The "Commodity Futures Modernization Act of 2000" was introduced in the House on Dec. 14, 2000 … and never debated in the House. The companion bill was introduced in the Senate on Dec. 15th, 2000 (The last day before Christmas holiday) … and never debated in the Senate.Given the above-stated chronology, it would appear that the House and Senate versions of the bill were introduced just prior to the Christmas holiday in December of 2000, following George W Bush’s (first) election (in November of 2000), while then-President Clinton was serving out his final days as President. The bill was never debated by the House or Senate. The bill by-passed the substantive policy committees in both the House and the Senate so that there were neither hearings nor opportunities for recorded committee votes. In substance, it appears that the leadership of the Republican-controlled Senate and House incorporated the deregulation of credit default swaps into an omnibus budget bill at a time when the outgoing president was in no position to veto anything. The following article suggests that Bill Clinton and Alan Greenspan endorsed this law The Bet That Blew Up Wall Street though Clinton’s position in 2000 is only suggested, not confirmed or made clear in the report…
The Commodity Futures Modernization Act of 2000 has received criticism for the so-called "Enron loophole," which exempts most over-the-counter energy trades and trading on electronic energy commodity markets. The "loophole" was drafted by lobbyists for Enron working with senator Phil Gramm seeking a deregulated atmosphere for their new experiment, "Enron On-line."
Mickey, thank you for this series on the depression and deregulation. You have applied the clarity and common sense thinking I have always valued in your psychoanalytic explanations. These essays should be bound and published as a primer for those of us who want to understand what’s happening without having to wade through all the technical jargon.

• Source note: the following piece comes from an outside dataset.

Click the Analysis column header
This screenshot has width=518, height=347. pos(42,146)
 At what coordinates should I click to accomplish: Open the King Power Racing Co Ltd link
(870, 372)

I glean two simple lessons about the economy and “free markets” from this:
1. Any system that lets people get rich by investing in loss is ultimately going to fail. It should be self-evident: if you can get rich by investing in others’ loss without taking any risk yourself, then it’s going to encourage loss rather than success.

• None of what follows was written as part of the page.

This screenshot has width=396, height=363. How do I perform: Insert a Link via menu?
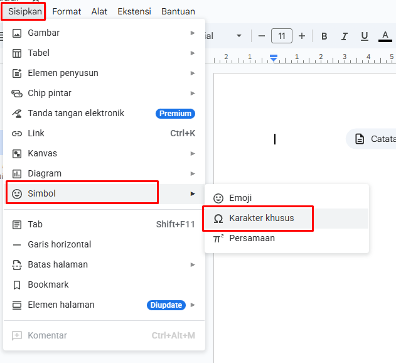[36, 133]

2. The ultimate result of deregulation and de-firewall-ization is the creation of financial institutions that become “too big to fail.” Then the taxpayers have to bail them out in order to save the economy. Without these enabling measures, the market would punish those that take too much risk, small institutions would fail, and other would learn the lesson
Instead, the loss-swap measures and the conglomeration of financial institutions kept the market from working to self-correct. I’m not advocating total free markets, because I think that ignores humanistic concerns that a humane society needs to insure. But we had a hybrid monster that pretended to be freeing up the markets while also protecting them both from regulation and from self-correcting forces.
I don’t need a PhD in economics to know that’s a formula for ultimate disaster.